The theme of acceptance of death has been explored in other screenplays by Bruce Joel Rubin, most notably Jacob’s Ladder (which came out in the same year as Ghost). There was something of a mini-wave of afterlife-themed movies during this period, another being Flatliners. What’s curious about Ghost is that it appears to extol an essentially Christian viewpoint in its iteration of a spiritual world. That is, while there is no mention of God, nor angels, Rubin clearly establishes an afterlife of reward or punishment for what we do in the physical realm. Sam sees the traditional white light beckoning him when he first dies (another of Zucker’s nifty tricks is to show Sam run off down the street after Willie, only slowly coming to realise he has left his dying body behind him) but refuses to go (he stays partly, it seems, at the request of Molly). This light again appears at the climax.

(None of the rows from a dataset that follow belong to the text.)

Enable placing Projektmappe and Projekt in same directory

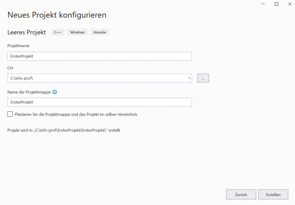point(10,114)
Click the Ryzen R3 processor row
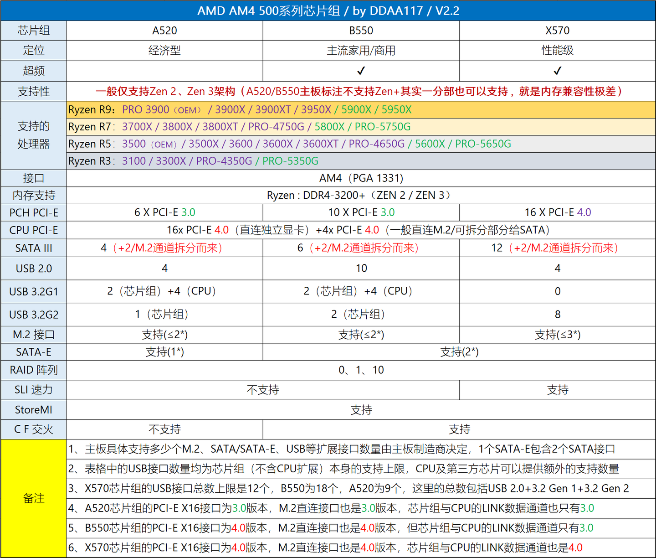 coord(361,161)
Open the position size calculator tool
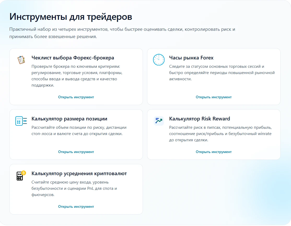The height and width of the screenshot is (226, 291). click(x=76, y=152)
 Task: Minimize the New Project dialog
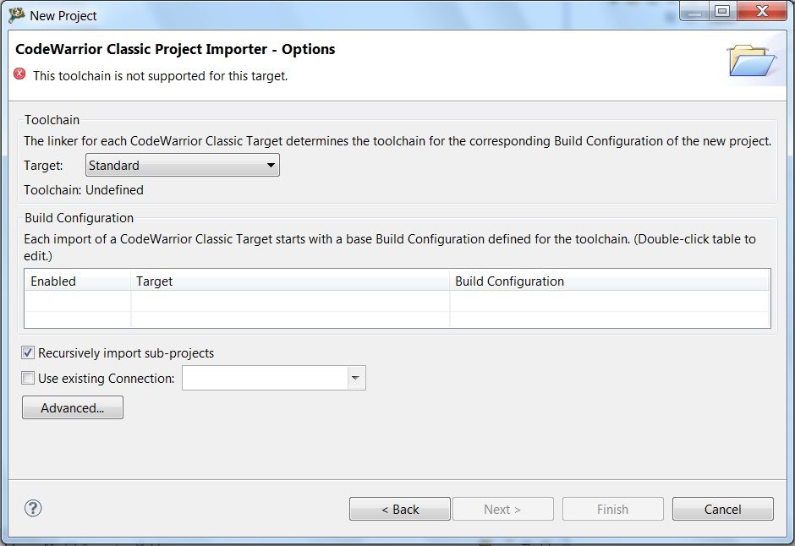click(x=693, y=11)
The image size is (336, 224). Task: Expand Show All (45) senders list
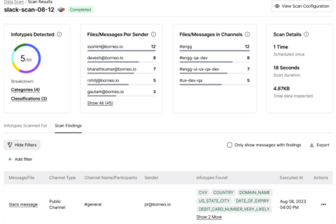point(100,103)
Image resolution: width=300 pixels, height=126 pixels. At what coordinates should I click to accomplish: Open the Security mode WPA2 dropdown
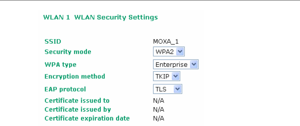pyautogui.click(x=169, y=52)
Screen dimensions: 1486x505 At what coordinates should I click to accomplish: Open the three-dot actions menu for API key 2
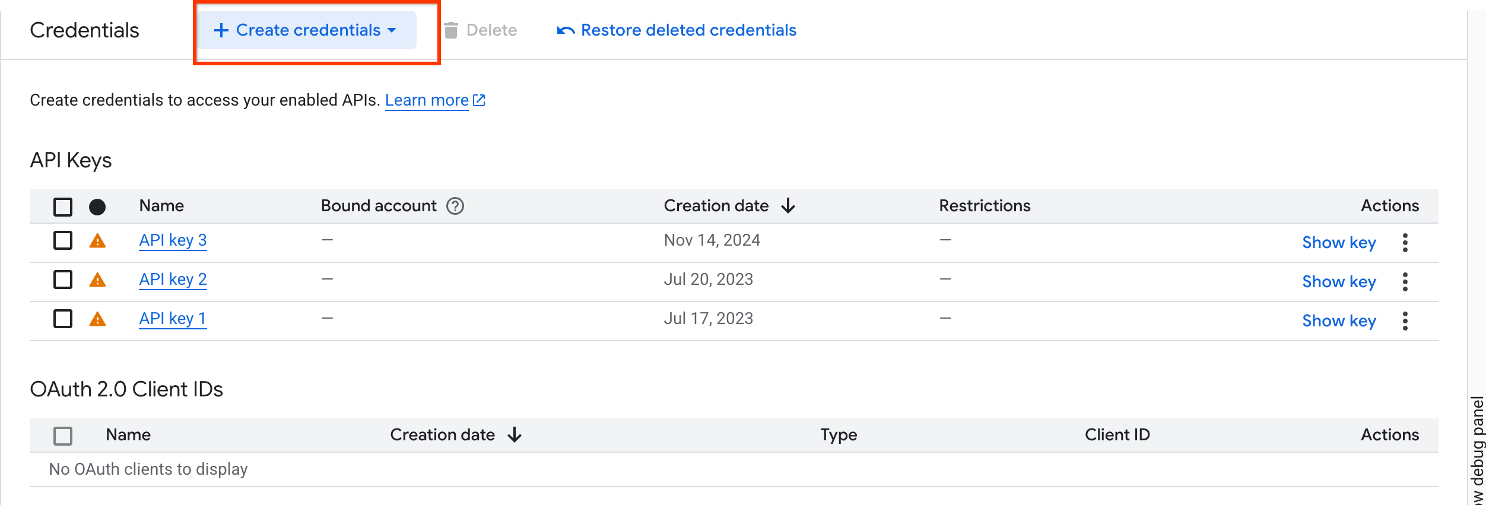1405,281
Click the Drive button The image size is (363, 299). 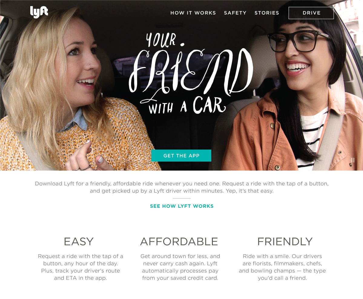pyautogui.click(x=311, y=13)
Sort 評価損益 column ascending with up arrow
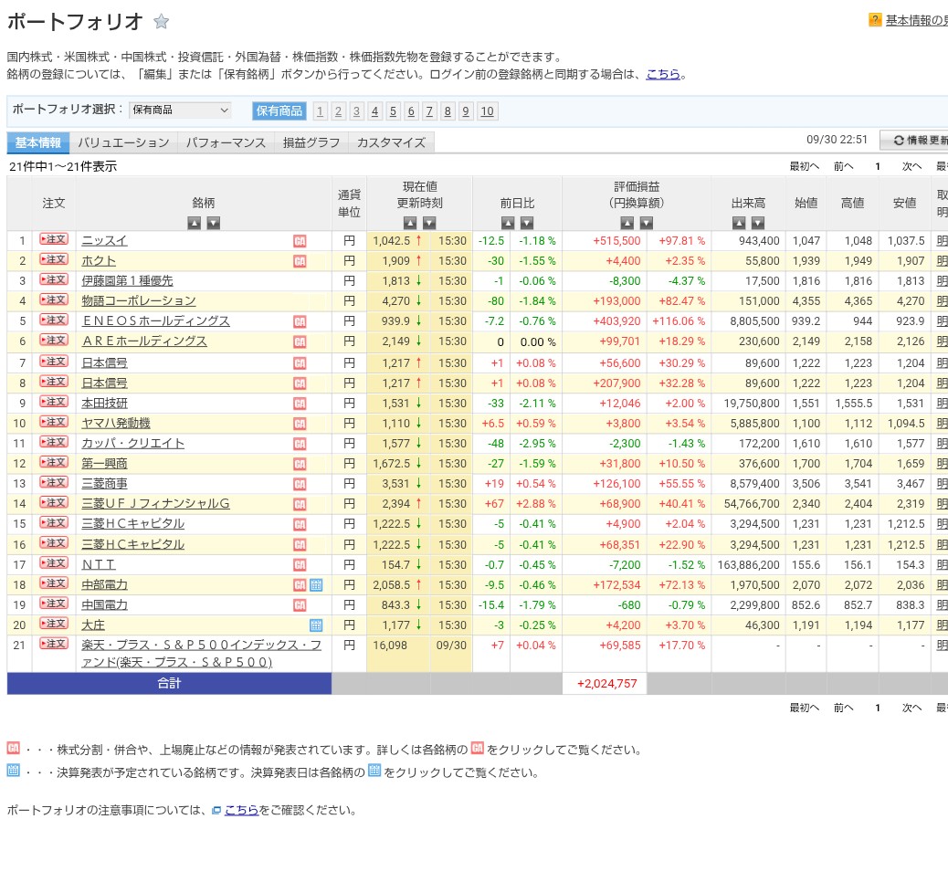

In contrast, when both Willie and Carl buy the farm they are dragged off by hooded wraiths. It’s a powerful and disturbing effect (enough to put the fear of God in you!) and I’d forgotten that the film lays out its stall quite so starkly. It’s unclear whether the subway ghost would eventually be dragged off to hell (or purgatory?) for his crime against himself; or maybe his sentence is the one he is experiencing? But then there’s Sam; presumably hanging around as a ghost and causing the deaths of two individuals doesn’t factor in to where you go, as they had it coming? The emergency room ghost comments, as someone expires and goes into the light, “It could’ve been the other ones. You never know”.
Interesting too that Sam, if you like, is trained in ghostly ways by a “dark master”. The subway ghost draws on negative emotions (anger) in order to affect the physical universe. He’s inclusive about what can have that effect (“You’ve gotta take all yer emotion, all yer love, all yer pain and push it way down deep inta the pit of yer stomach and let it explode like a reactor!”), but Sam also appears to use anger to become tangible. Sam isn’t exactly being trained by Ben Kenobi.
In the real word, Rubin is a meditation and yoga teacher; there is little sense from his work generally that his (Buddhist) beliefs tend to the black and white. Indeed, he’s said interviews that he envisaged Ghost as a more “grey-toned” film than the one it became. Whether that means the theme of damnation became a more concrete one than it was in the script, I don’t know.
The tagline for the movie was “Believe”; simple and effective. Which sums up the film; at least, it is deceptively so. It continues to “work” as a piece of entertainment, although there are times where the romantic elements are laid on with a trowel (and it’s a bit of a strain on credulity that it takes Molly so long to commit to the idea that Sam is still around). That’s its one drawback, really; there is very little subtlety to Ghost, with the result that it sometimes tips into the cheesy. A Japanese remake is underway. And, of course, there is the musical. No, I haven’t seen it.